**OPGEGEVEN DOEL A:**
Kopieer letterlijk de regels uit de records, van de regel met "Select the ODA 2 room label" tot en met de regel met "This screenshot has width=510, height=360. 352,177".

**AANGELEVERDE TEKST:**
________________________________________

Serge Muyters, korpschef

Verontschuldigd

Karim Bachar, schepen

Secretaris

Sven Cauwelier, algemeen directeur

Voorzitter

Bart De Wever, burgemeester
2021_CBS_03594 - Omgevingsvergunning. Advies hogere overheid. Gunstig advies - OMV_2020175707. Scheldelaan 600. District Antwerpen - Goedkeuring 2021_CBS_03594 - Omgevingsvergunning. Advies hogere overheid. Gunstig advies - OMV_2020175707. Scheldelaan 600. District Antwerpen - Goedkeuring

Motivering

Regelgeving: bevoegdheid

Conform artikel 24 en 42 van het Omgevingsvergunningsdecreet heeft het college of de gemeentelijke omgevingsambtenaar de bevoegdheid advies uit te brengen voor de vergunningsaanvragen op haar grondgebied waarvoor de deputatie, de Vlaamse regering of de gewestelijke omgevingsambtenaar de bevoegde overheid is, tenzij:

 

  1. de aanvraag ingediend is door het betrokken college;
  2. de aanvraag louter betrekking heeft op mobiele of verplaatsbare ingedeelde inrichtingen of activiteiten.

 

Het college heeft op 17 november 2017 (jaarnummer 2017_CBS_08858) beslist om de adviesbevoegdheid op te nemen.

Aanleiding en context

Er werd bij de deputatie een aanvraag voor een omgevingsvergunning ingediend. De aanvraag wordt behandeld volgens de gewone procedure van het Omgevingsvergunningendecreet.

De deputatie verzoekt het college of de gemeentelijke omgevingsambtenaar om:

- een openbaar onderzoek te houden;

- advies uit te brengen.

________________________________________

**OPGEGEVEN DOEL B:**
Pak de tekst over het advies bij de omgevingsvergunning voor Scheldelaan 600 weer op en zet hem voort na de laatste zin.

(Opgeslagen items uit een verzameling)

________________________________________

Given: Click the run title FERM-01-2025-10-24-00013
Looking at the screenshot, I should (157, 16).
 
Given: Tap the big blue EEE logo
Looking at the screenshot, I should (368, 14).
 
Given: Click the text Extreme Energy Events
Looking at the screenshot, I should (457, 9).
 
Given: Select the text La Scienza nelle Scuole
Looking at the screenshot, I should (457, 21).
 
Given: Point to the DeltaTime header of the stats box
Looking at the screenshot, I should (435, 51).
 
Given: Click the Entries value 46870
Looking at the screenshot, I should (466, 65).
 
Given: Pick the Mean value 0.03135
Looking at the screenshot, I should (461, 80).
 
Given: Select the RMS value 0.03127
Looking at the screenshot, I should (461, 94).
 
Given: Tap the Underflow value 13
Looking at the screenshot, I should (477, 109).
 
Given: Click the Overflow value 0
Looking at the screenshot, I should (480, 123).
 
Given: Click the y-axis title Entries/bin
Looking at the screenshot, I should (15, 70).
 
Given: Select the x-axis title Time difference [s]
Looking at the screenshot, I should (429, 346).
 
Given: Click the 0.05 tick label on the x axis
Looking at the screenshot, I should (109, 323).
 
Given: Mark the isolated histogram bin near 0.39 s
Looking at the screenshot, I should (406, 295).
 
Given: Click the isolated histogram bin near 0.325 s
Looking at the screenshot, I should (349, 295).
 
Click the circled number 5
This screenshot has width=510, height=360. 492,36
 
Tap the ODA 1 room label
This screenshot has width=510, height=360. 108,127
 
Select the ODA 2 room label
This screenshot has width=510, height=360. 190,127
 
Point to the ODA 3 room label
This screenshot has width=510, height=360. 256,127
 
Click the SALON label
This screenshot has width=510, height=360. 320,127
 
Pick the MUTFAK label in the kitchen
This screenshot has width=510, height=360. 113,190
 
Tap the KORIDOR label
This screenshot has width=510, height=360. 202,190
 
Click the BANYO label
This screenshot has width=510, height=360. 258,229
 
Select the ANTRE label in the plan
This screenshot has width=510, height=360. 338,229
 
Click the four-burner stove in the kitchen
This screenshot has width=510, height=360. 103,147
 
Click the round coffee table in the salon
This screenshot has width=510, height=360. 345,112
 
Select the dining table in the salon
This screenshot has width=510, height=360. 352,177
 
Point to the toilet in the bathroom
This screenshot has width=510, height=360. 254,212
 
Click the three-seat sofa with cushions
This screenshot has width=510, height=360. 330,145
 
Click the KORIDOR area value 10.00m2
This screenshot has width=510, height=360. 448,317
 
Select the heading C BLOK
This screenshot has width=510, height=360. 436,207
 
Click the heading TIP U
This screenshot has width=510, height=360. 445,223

________________________________________

**ANTWOORD OP OPDRACHT A:**
Select the ODA 2 room label
This screenshot has width=510, height=360. 190,127
 
Point to the ODA 3 room label
This screenshot has width=510, height=360. 256,127
 
Click the SALON label
This screenshot has width=510, height=360. 320,127
 
Pick the MUTFAK label in the kitchen
This screenshot has width=510, height=360. 113,190
 
Tap the KORIDOR label
This screenshot has width=510, height=360. 202,190
 
Click the BANYO label
This screenshot has width=510, height=360. 258,229
 
Select the ANTRE label in the plan
This screenshot has width=510, height=360. 338,229
 
Click the four-burner stove in the kitchen
This screenshot has width=510, height=360. 103,147
 
Click the round coffee table in the salon
This screenshot has width=510, height=360. 345,112
 
Select the dining table in the salon
This screenshot has width=510, height=360. 352,177

**ANTWOORD OP OPDRACHT B:**
Projectnummer:

OMV_2020175707

Gegevens van de aanvrager:

NV BASF Antwerpen met als adres Scheldelaan 600 te 2040 Antwerpen

Gegevens van de exploitant:

NV BASF Antwerpen (0404754472) met als adres Scheldelaan 600 te 2040 Antwerpen

Ligging van het project:

Scheldelaan 600 te 2040 Antwerpen

Kadastrale gegevens:

afdeling 20 sectie A nrs. 0, 2T, 5S, 5E2, 5R, 5E3 en 7B3

Inrichtingsnummer:

20200218-0078 (nv BASF Antwerp, steamcracker)

Vergunningsplichten:

Stedenbouwkundige handelingen, Exploitatie van ingedeelde inrichtingen of activiteiten

Voorwerp van de aanvraag:

Chemisch bedrijf - steamcracker: verandering door toevoeging, wijziging en uitbreiding.

 

Omschrijving stedenbouwkundige handelingen

Relevante voorgeschiedenis

Op 8 juni 2007 verleende het college een stedenbouwkundige vergunning (HV/2007/B/0046 – 2007100046) voor het bouwen van een leidingenbrug (G495i/H470i) en de uitbreiding STEG centrale voor nieuwe stoomleiding naar Cracker ((H502/H503).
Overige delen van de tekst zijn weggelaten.